I'll take a page from Trump and just call you Captain Obvious.
If they're comfortable letting boys use the same bathrooms as girls, comfortable with boys pretending that they are girls and decimating girls sports, comfortable letting D senators marry their brother, comfortable with voting for a commie for president, comfortable with eliminating borders, comfortable with unending illegal immigration, comfortable with trying to force the rich to pay for healthcare, childcare, eldercare and education (for the ENTIRE POPULATION OF THE COUNTRY), comfortable with demonizing 800,000 law enforcement officers, comfortable with abortion up until the moment of birth (and in some cases after the moment of birth) - then why wouldn't they be comfortable with a free-for-all on pot smoking? Kind of a no-brainer.

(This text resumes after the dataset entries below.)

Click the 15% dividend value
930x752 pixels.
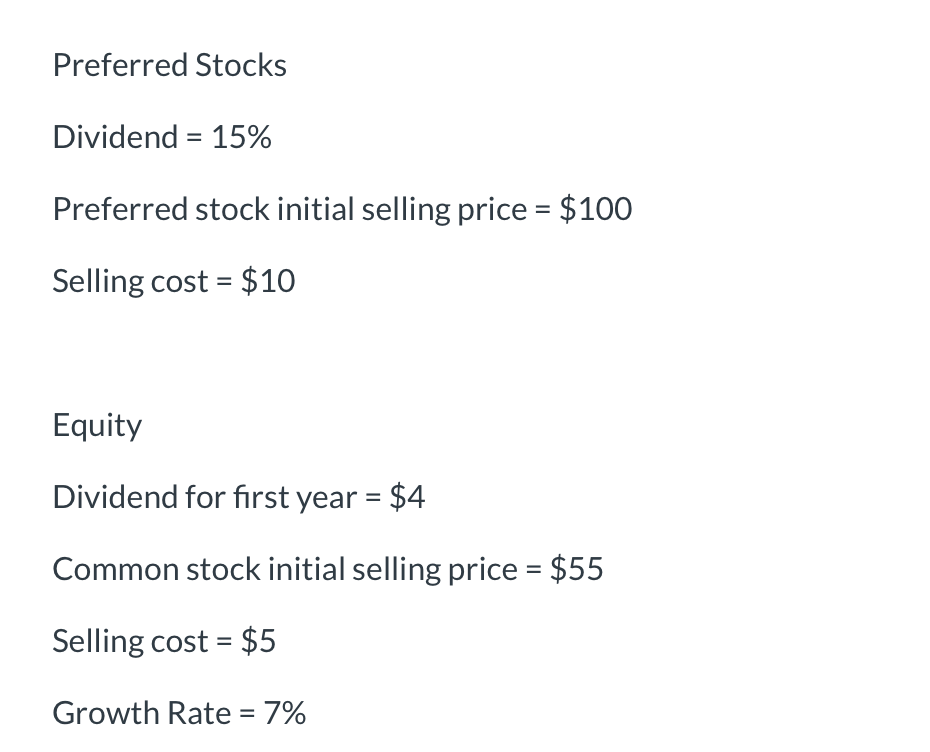241,138

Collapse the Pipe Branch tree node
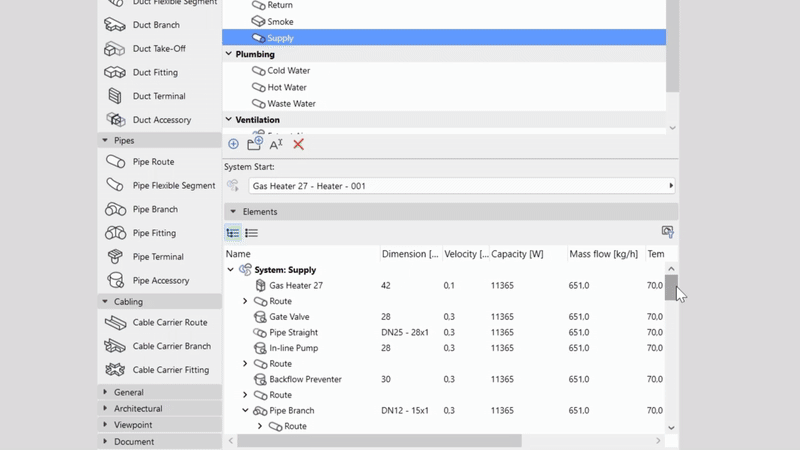pyautogui.click(x=246, y=410)
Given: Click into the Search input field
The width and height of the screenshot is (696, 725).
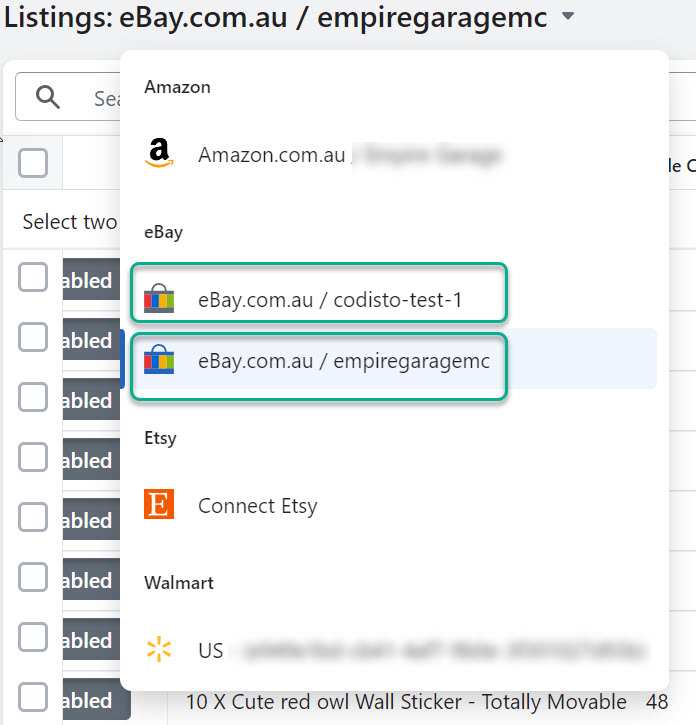Looking at the screenshot, I should [x=106, y=98].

I'll take a page from Trump and just call you Captain Obvious.
You sound like you'd be a lot happier living somewhere like Iran where everyone is forced to obey the rules of a religion and there's strict and severe punishment for anyone who deviates.
I don't want to live in an America that's a Southern Baptist police state.
This is why I think we are still a decade or two away from federal legalization in the U.S. It's a shame because this issue is one that could be bipartisan. The divide on it is more generational than it is partisan, but the Republican Party seems ready to go all in on prohibition. Meanwhile, the Democrats are becoming far more comfortable with openly supporting legalization.
Question for conservatives: How does keeping marijuana illegal protect the moral fabric of our society?
I'm fine with legalizing marijuana as long as the user is responsible for any resulting health care bills. As it stands, we don't have that. If you wind up with some health problems from ingesting smoke, as so often is the case, the taxpayer may well be on the hook (on the hookah?) for footing the medical bills.
So it's not about 'moral fabric.' It's about taxpayer money fabric.
Here's one for you: Why did Nixon start the "war on drugs" in 1970 and schedule cannabis in the same class as heroin?
Nah, marijuana was outlawed in 1914, by the Harrison Act, signed into law by President Woodrow Wilson. Prior to that it was widely sold in pharmacy shops. Wilson started the war on drugs, not Nixon. By the time Nixon came along (1968), the war on drugs was already in full swing.
Here's one for you: Why did Nixon start the "war on drugs" in 1970 and schedule cannabis in the same class as heroin?
It was Nixons way of going after black people and those who were against the Vietnam war.
Hi advisors at the time have already admitted they lied about the dangers of Marijuana, and that it was created to be a tool of racism, these drug laws allowed them to target minorities by their drug of choice, (it was pretty clever actually).
All the drug laws should have been abolished when civil rights was passed though.
There is also the issue of Govt not respecting the will of the people...that has consequences.